The following theorem is called theorem about polynomial interpolation and describes the interpolation of given function values by a polynomial. If just one function value at one point is given, then this determines a constant polynomial, two values at two points determine a linear polynomial (the graph is a line), three values at three points determine a quadratic polynomial, etc.

Theorem

Let ${}K$ be a field, and let ${}n$ different elements ${}a_{1},\ldots ,a_{n}\in K$ , and ${}n$ elements ${}b_{1},\ldots ,b_{n}\in K$ be given.
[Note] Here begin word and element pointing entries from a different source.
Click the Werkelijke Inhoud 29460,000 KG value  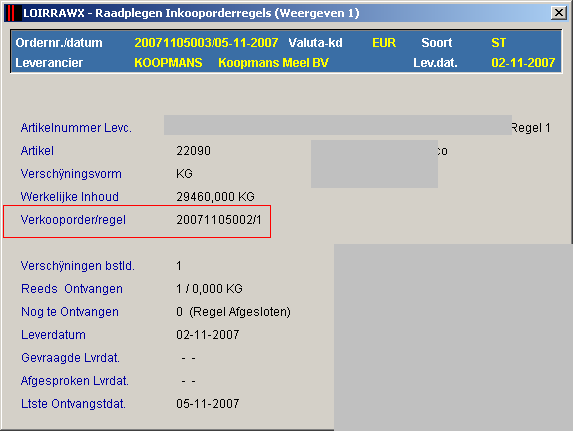click(215, 197)
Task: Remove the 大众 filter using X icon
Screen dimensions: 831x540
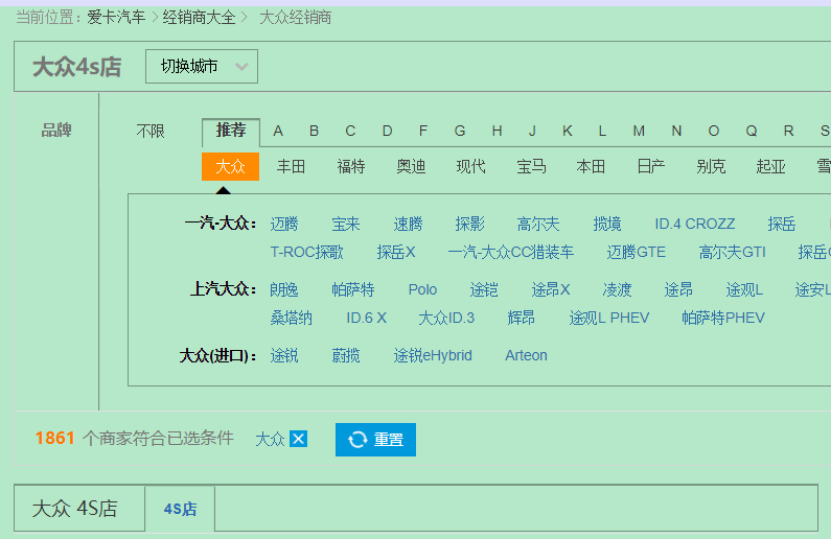Action: [x=298, y=439]
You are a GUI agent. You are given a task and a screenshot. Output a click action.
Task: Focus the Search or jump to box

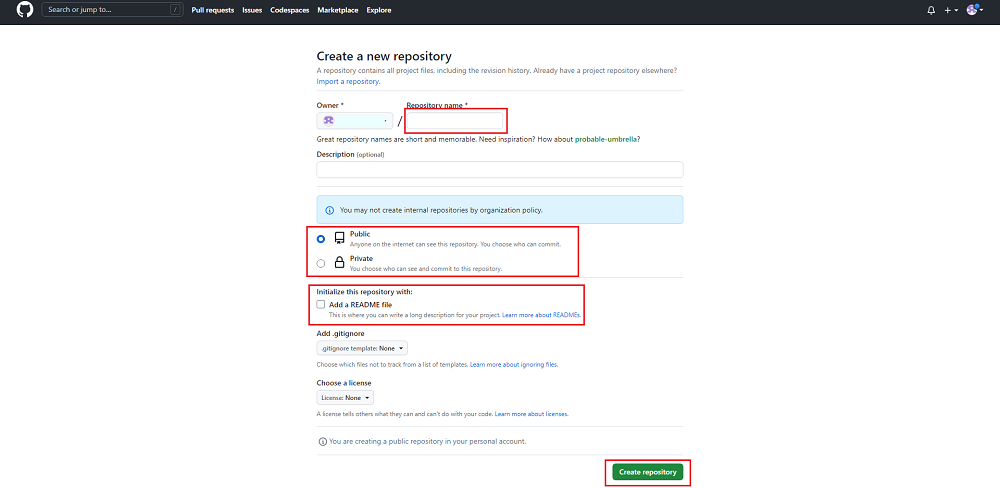tap(108, 10)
Then there exists a unique polynomial ${}P\in K[X]$ of degree ${}\leq n-1$ , such that ${}P{\left(a_{i}\right)}=b_{i}$

holds for all

{}i

.

Proof

We prove the existence and consider first the situation where ${}b_{j}=0$ for all ${}j\neq i$ for some fixed ${}i$ . Then

(X-a_{1})\cdots (X-a_{i-1})(X-a_{i+1})\cdots (X-a_{n})

is a polynomial of degree ${}n-1$ which at the points ${}a_{1},\ldots ,a_{i-1},a_{i+1},\ldots ,a_{n}$ has value ${}0$ . The polynomial

{\frac {b_{i}}{(a_{i}-a_{1})\cdots (a_{i}-a_{i-1})(a_{i}-a_{i+1})\cdots (a_{i}-a_{n})}}(X-a_{1})\cdots (X-a_{i-1})(X-a_{i+1})\cdots (X-a_{n})

has at these points still a zero, but additionally at ${}a_{i}$ its value is ${}b_{i}$ . We denote this polynomial by ${}P_{i}$ . Then

{}P=P_{1}+P_{2}+\cdots +P_{n}\,

is the polynomial looked for, because for the point ${}a_{i}$ we have

{}P_{j}(a_{i})=0\,

for ${}j\neq i$ and ${}P_{i}(a_{i})=b_{i}$ .

The uniqueness follows from fact.

\Box

Remark

If the data ${}a_{1},\ldots ,a_{n}$ and ${}b_{1},\ldots ,b_{n}$ are given, then one can find the interpolating polynomial ${}P$ of degree ${}\leq n-1$ , which exists by fact, in the following way: We write

{}P=c_{0}+c_{1}X+c_{2}X^{2}+\cdots +c_{n-2}X^{n-2}+c_{n-1}X^{n-1}\,

with unknown coefficients ${}c_{0},\ldots ,c_{n-1}$ , and determine then these coefficients. Each interpolation point ${}(a_{i},b_{i})$ yields a linear equation

{}c_{0}+c_{1}a_{i}+c_{2}a_{i}^{2}+\cdots +c_{n-2}a_{i}^{n-2}+c_{n-1}a_{i}^{n-1}=b_{i}\,

over ${}K$ . The resulting system of linear equations has exactly one solution ${}(c_{0},\ldots ,c_{n-1})$ , which gives the polynomial.